The input: Begin

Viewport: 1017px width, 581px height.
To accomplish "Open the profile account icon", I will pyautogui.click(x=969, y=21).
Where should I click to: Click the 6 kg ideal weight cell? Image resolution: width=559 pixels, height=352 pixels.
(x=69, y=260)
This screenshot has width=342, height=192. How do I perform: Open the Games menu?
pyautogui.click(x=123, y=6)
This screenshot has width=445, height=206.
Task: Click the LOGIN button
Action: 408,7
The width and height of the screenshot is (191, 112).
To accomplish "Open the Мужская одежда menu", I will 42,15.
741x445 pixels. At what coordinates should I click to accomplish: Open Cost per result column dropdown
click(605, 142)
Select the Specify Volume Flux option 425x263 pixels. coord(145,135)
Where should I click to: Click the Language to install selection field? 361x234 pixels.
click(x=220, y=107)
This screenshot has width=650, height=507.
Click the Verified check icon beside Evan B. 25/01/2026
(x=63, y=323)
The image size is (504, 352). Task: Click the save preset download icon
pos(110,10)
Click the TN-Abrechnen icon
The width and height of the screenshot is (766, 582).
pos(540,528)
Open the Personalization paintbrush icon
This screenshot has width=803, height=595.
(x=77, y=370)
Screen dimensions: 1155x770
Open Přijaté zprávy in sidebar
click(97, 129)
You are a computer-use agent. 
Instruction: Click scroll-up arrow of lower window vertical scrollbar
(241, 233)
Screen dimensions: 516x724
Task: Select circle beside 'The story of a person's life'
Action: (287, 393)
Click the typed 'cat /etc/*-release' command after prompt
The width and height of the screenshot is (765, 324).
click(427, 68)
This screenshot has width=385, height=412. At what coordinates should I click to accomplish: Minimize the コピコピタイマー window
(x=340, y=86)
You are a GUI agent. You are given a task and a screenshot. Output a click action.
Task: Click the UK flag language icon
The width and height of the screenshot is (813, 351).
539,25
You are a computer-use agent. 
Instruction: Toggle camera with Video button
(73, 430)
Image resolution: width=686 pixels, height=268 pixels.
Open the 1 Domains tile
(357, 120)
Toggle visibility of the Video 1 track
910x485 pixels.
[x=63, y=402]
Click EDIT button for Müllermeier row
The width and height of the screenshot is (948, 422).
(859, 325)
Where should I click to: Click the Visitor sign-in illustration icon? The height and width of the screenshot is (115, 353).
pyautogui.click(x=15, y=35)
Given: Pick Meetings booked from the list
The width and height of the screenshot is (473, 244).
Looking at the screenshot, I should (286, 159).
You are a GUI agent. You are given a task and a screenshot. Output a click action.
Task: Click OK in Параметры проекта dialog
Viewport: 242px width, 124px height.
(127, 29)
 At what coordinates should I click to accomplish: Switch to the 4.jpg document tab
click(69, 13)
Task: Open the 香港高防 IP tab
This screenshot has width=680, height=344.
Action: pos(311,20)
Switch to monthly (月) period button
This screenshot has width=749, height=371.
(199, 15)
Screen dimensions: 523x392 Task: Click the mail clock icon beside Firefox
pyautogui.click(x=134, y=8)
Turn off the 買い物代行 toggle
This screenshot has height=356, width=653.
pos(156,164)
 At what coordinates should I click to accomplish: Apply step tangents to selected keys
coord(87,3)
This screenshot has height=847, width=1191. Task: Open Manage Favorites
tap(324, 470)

The input: End

#### Exercise:
Output the line holding "Viewport: 242px width, 124px height.", then every later line through the end of the records above, exactly as given and nothing else.

#### Exercise answer:
Viewport: 242px width, 124px height.
(127, 29)
 At what coordinates should I click to accomplish: Switch to the 4.jpg document tab
click(69, 13)
Task: Open the 香港高防 IP tab
This screenshot has width=680, height=344.
Action: pos(311,20)
Switch to monthly (月) period button
This screenshot has width=749, height=371.
(199, 15)
Screen dimensions: 523x392 Task: Click the mail clock icon beside Firefox
pyautogui.click(x=134, y=8)
Turn off the 買い物代行 toggle
This screenshot has height=356, width=653.
pos(156,164)
 At what coordinates should I click to accomplish: Apply step tangents to selected keys
coord(87,3)
This screenshot has height=847, width=1191. Task: Open Manage Favorites
tap(324, 470)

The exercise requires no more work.